* _QUÉ HACER_
Enumera todas las personas que el texto sobre la llegada de Ugarte al Hotel Londres menciona por su nombre o apellido.

Se instala provisoriamente en el Hotel Londres; allí llega a visitarlo, al día siguiente, don Alfredo Palacios. Los viejos antiimperialistas del socialismo –también los duelistas del pasado– se confunden ahora en un apretado y afectuoso abrazo. Conversan largo rato sobre muchas cosas comunes, no sólo del ayer sino de hoy: la muerte de Sandino, las dificultades de Haya, las alternativas de la revolución mexicana. Antes de despedirse, Palacios le anticipa el interés que existe en el Partido Socialista por su reincorporación, ante lo cual Ugarte adopta, por ahora, una actitud de expectativa. También lo visita por esos días un integrante de la juventud socialista, Dardo Cúneo. “Nos acercamos a él en la soledad del corredor de un viejo hotel, de cuyo edificio un sector ya había sido demolido. Se sentó frente a una de las mesas de un comedor vacío. Habló –desde su soledad indisimulable– con una palabra sin queja, pero sin ninguna, ninguna esperanza. La voz tranquila, serenísima, amistosa... Así deben hablar los fantasmas dulces, delicados, los que no asustan, los que prefieren morir antes que dañar”. (1) Pero esta visión de un muchacho de veinte años no es exacta. Ugarte no está vencido ni entregado al escepticismo. Lo que ocurre es que trae sobre sus espaldas dieciséis años de exilio, de los cuales los últimos cinco fueron de dura penuria económica, que arrastra varias décadas de lucha contra mil obstáculos y sin un solo reconocimiento de su patria chica y además que viene al acaso, porque no puede seguir subsistiendo en París, pero sin que nada le asegure que en Buenos Aires le irá mejor.

* _DATOS PROPORCIONADOS_
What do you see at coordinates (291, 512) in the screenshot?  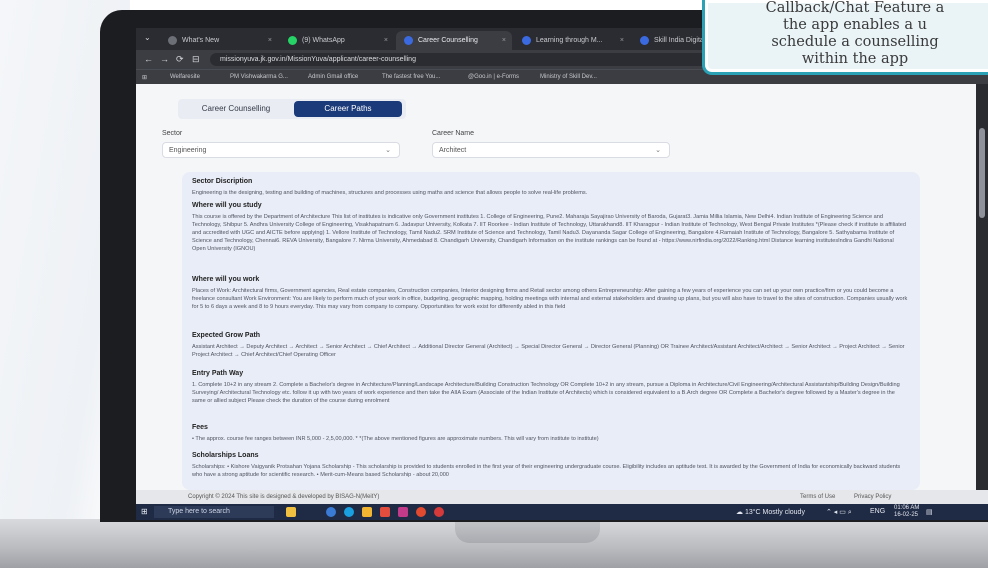 I see `widgets-icon` at bounding box center [291, 512].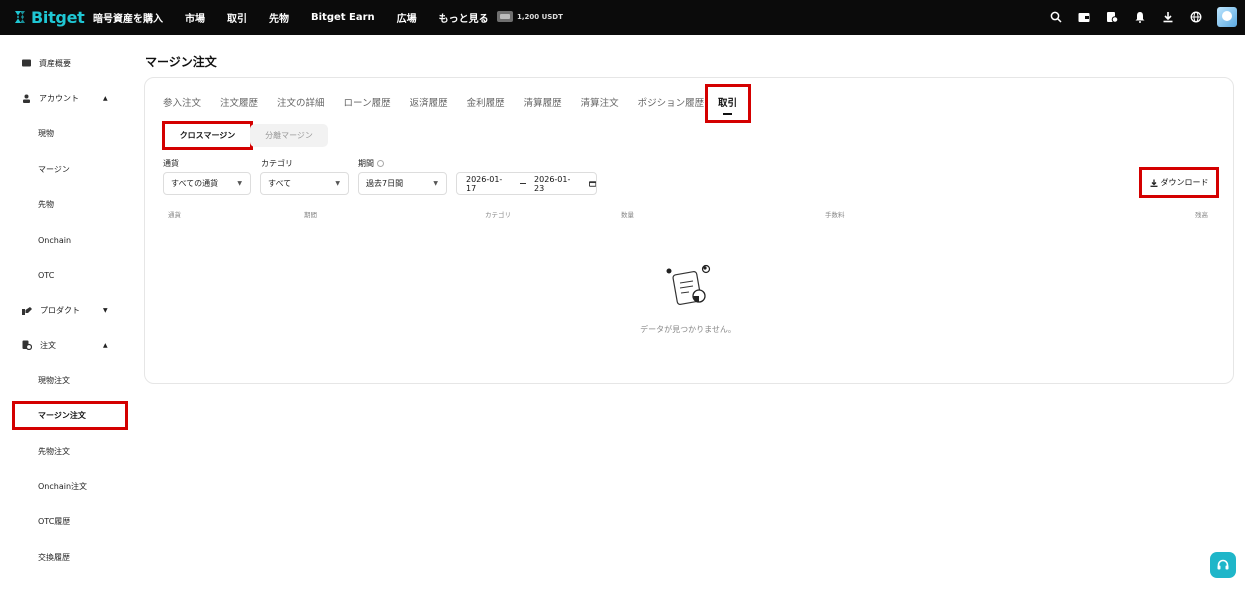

* _SOLUCIÓN_
Alfredo Palacios, Sandino, Haya, Ugarte y Dardo Cúneo.